There are probably well over 100 different r.o. systems marketed to the residential customer. From what I've found, they're all pretty much the same thing. They're basically just a pile of plastic containers and tubing, the filters are what do the work. Make sure it has quality filters in it and that it's maintained. A $99 3 stage unit that's taken care of and serviced with quality filters/membrane will outperform a $1000 5 stage system that nobody cares about.

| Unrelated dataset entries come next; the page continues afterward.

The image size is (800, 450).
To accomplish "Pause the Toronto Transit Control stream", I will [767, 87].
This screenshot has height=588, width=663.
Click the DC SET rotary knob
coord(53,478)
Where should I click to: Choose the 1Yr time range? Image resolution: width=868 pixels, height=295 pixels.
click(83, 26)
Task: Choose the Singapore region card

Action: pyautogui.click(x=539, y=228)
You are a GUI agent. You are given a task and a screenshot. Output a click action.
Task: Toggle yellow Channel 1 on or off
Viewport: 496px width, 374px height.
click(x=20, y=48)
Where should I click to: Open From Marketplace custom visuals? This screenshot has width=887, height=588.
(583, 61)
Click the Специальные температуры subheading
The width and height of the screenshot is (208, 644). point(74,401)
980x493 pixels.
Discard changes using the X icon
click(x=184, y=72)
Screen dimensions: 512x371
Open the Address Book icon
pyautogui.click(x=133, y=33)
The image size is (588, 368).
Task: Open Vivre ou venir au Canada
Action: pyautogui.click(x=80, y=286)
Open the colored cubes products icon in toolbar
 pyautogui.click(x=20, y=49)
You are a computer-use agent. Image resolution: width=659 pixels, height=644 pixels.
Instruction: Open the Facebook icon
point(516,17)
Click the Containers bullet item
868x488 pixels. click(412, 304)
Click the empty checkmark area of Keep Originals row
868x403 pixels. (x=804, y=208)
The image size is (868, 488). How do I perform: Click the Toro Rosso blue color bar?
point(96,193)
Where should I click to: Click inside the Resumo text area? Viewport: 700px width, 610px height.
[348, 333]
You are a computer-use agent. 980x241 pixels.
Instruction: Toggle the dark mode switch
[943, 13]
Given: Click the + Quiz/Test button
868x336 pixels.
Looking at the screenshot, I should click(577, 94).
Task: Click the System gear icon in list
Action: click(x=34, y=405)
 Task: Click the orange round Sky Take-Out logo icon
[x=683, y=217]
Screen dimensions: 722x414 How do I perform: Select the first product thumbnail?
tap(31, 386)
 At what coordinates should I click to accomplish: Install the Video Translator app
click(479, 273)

I like a 4 stage. From what I remember, the Watts units seemed pretty nice and stout but it's been a few years since I've installed one theirs. I order mine from an online water treatment site.








Paul


----------



## Mississippiplum (Sep 30, 2011)

rocksteady said:


> There are probably well over 100 different r.o. systems marketed to the residential customer. From what I've found, they're all pretty much the same thing. They're basically just a pile of plastic containers and tubing, the filters are what do the work. Make sure it has quality filters in it and that it's maintained. A $99 3 stage unit that's taken care of and serviced with quality filters/membrane will outperform a $1000 5 stage system that nobody cares about.
> 
> I like a 4 stage. From what I remember, the Watts units seemed pretty nice and stout but it's been a few years since I've installed one theirs. I order mine from an online water treatment site.
> 
> Paul


Which site, budget water?

sent from the jobsite porta-potty


----------



## U666A (Dec 11, 2010)

Upset that he didn't buy from you?

Are you "delivery engineers" comission based at culligan, skippy?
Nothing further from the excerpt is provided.